GS logog-saravanan blog
AI Engineering & AI-SDLC

Process-First AI-SDLC: Why Prompts Won't Save Your Team

Effective AI code development is 20% prompts and 80% process. A practical framework for AI-SDLC adoption that survives contact with real engineering teams.

·2 min read·
#AISDLC#AIEngineering#DevOps#Process

Most "AI in SDLC" rollouts I see start with a tool — Copilot, Cursor, Claude Code — handed to engineers with the instruction "use this, ship faster." Six months later velocity hasn't moved, code review queues have grown, and the security team is fielding incidents about hardcoded secrets and hallucinated dependencies.

The tool wasn't the problem. The process around the tool was missing.

The five process layers AI-SDLC actually needs

  1. Context layer — repository conventions, ADRs, and prompt libraries checked into the repo. The AI must read them on every task.
  2. Guardrail layer — pre-commit hooks for secret scanning, SBOM diffs, and licence checks. The AI generates; the hooks block.
  3. Review layer — PR template that asks "what did the AI write vs you?" + a reviewer checklist tuned for AI-typical failure modes (plausible-but-wrong, missing edge cases, dependency hallucinations).
  4. Telemetry layer — track AI-generated PRs separately. Are they merged faster? Do they revert more? You can't improve what you don't measure.
  5. Training layer — short, scenario-based sessions.
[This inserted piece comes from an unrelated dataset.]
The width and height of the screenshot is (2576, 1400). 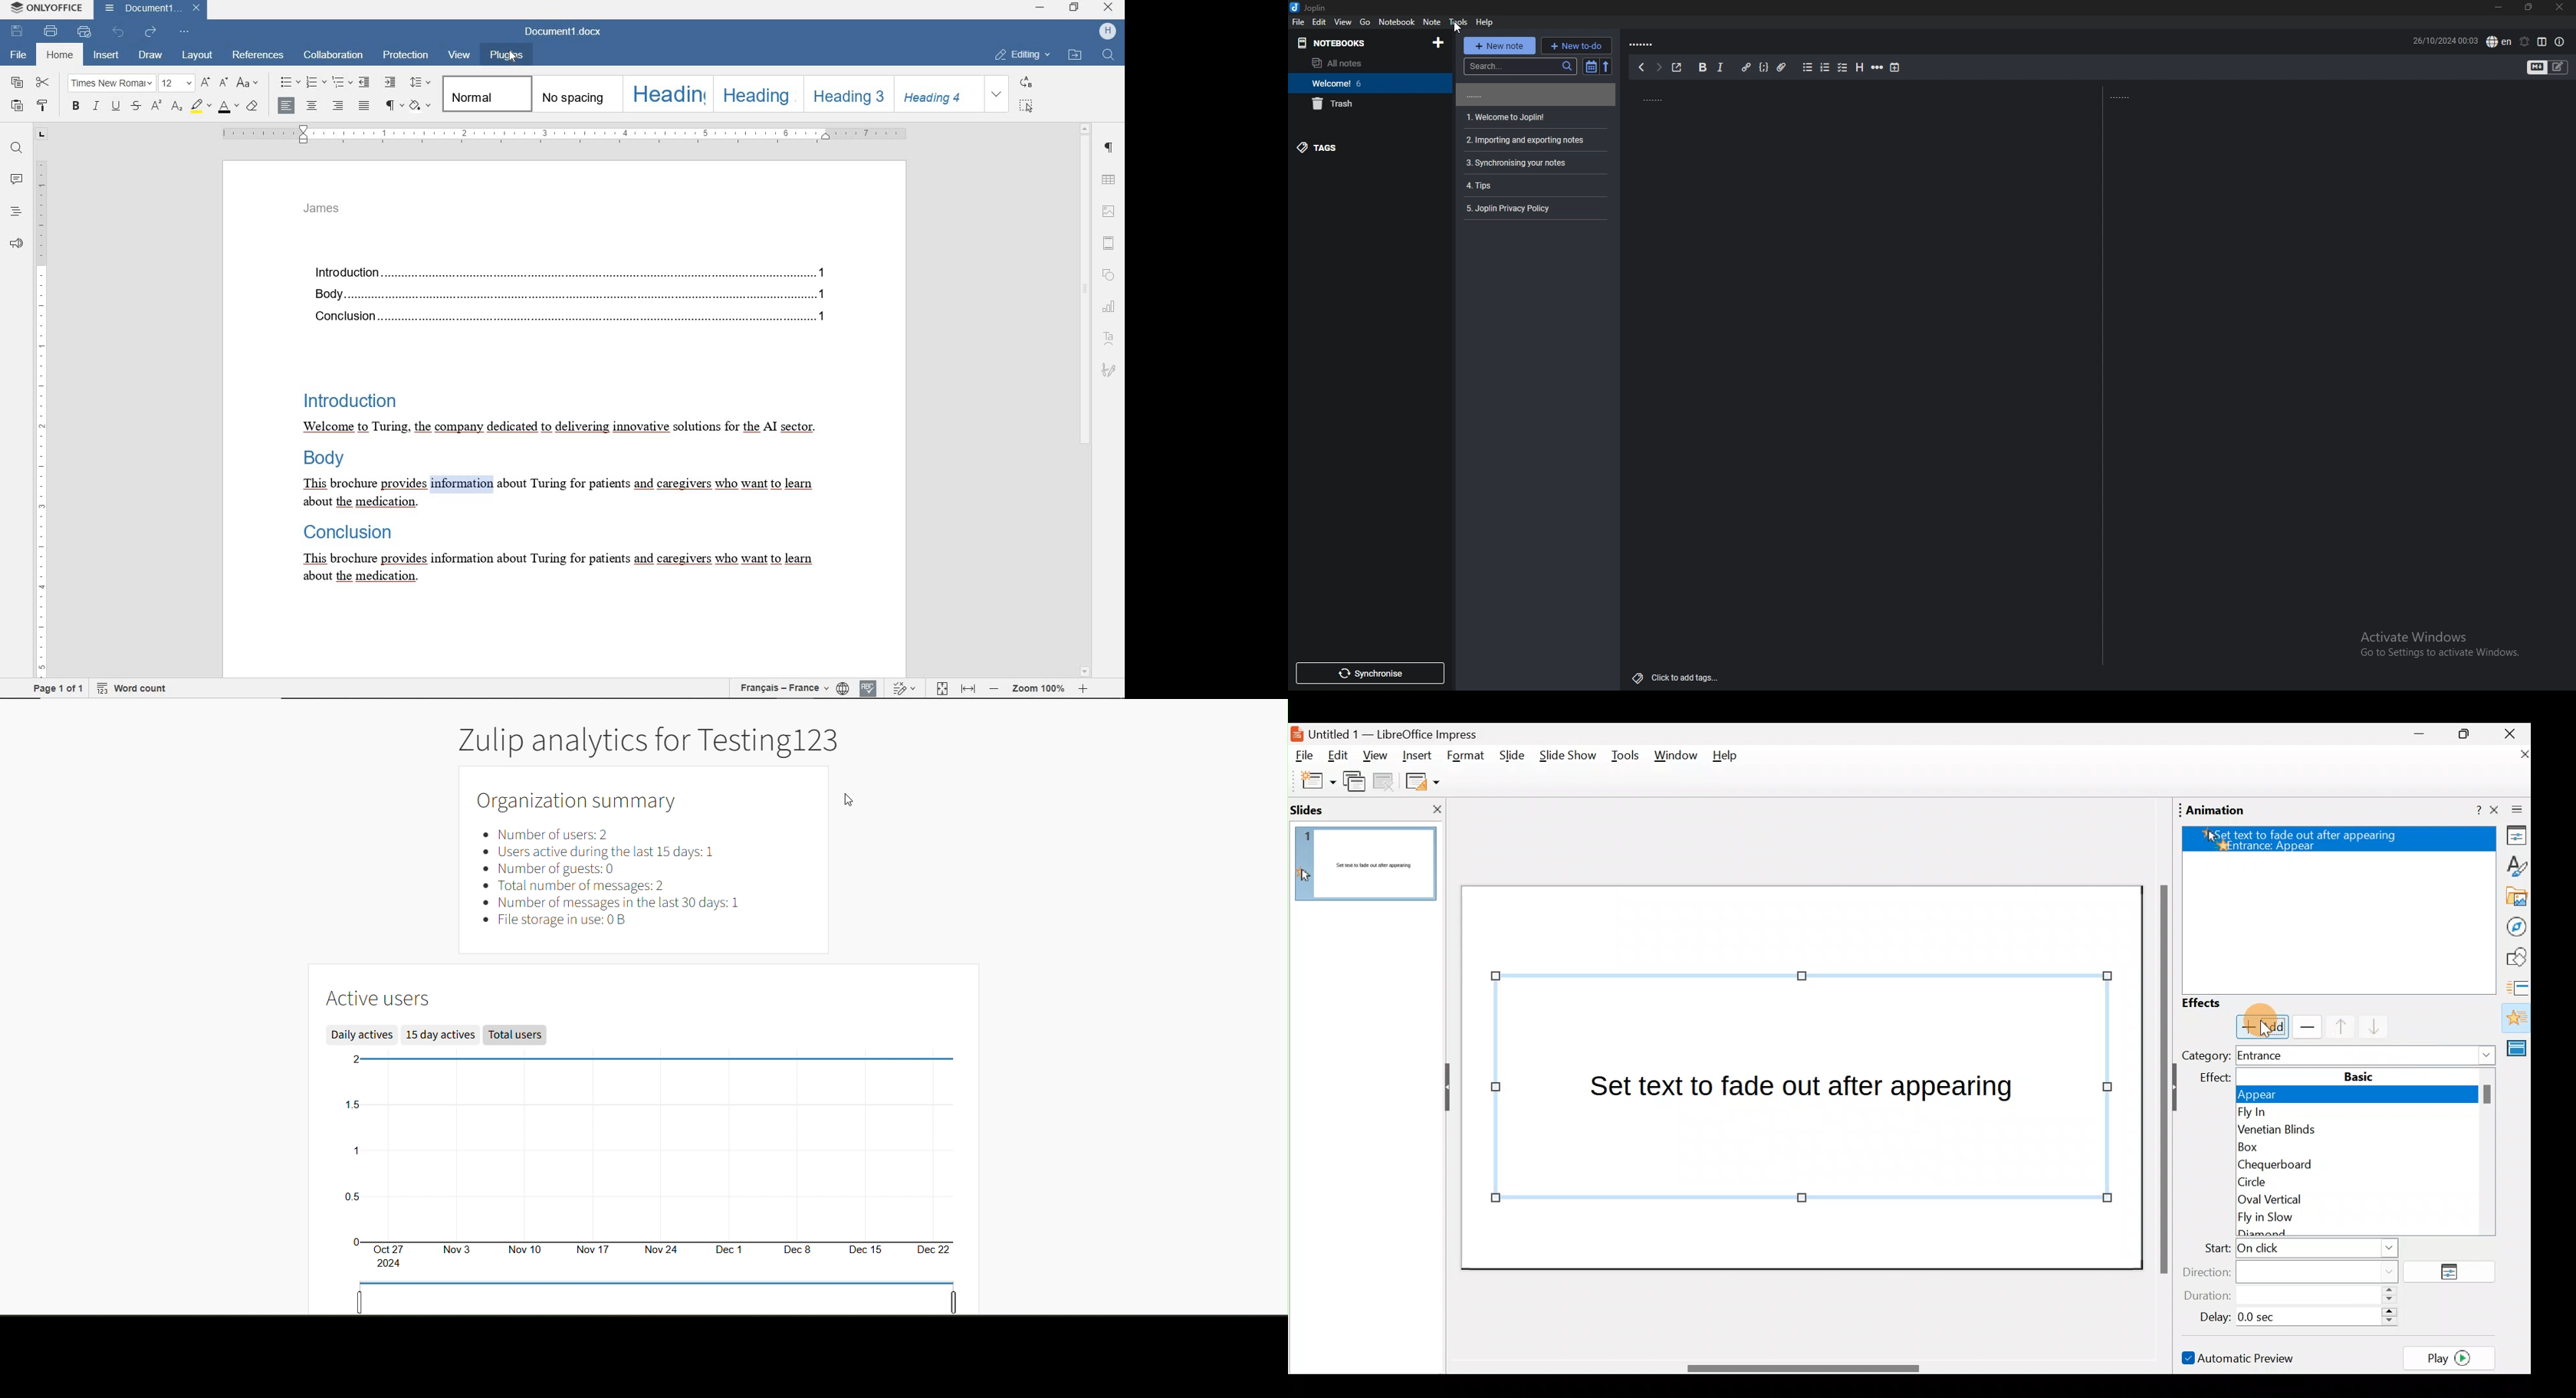 I want to click on horizontal rule, so click(x=1878, y=67).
Not "here's the tool." Yes "here's how to break down a feature into AI-shaped tasks."

Process-first means the process exists first

If your team is shipping AI-assisted code into main before you've defined the guardrail and review layers, you're not doing AI-SDLC — you're doing AI roulette.

The order matters:

1. ADRs + conventions in repo
2. Guardrails in CI + pre-commit
3. PR template + reviewer training
4. THEN turn on Copilot/Cursor/etc.
5. Telemetry from day one
6. Iterate the prompts in the repo as you learn

What "effective AI code development" actually looks like

  • Tasks are scoped to ~200 lines of diff.
  • The prompt references the ADR for the relevant subsystem.
  • The AI produces a PR with tests and a self-review comment.
  • The human reviewer spends time on intent, not syntax.
  • Telemetry shows AI-PRs revert at the same or lower rate as human PRs.

When you get there, AI is genuinely a force-multiplier. Without the process, it's an incident generator.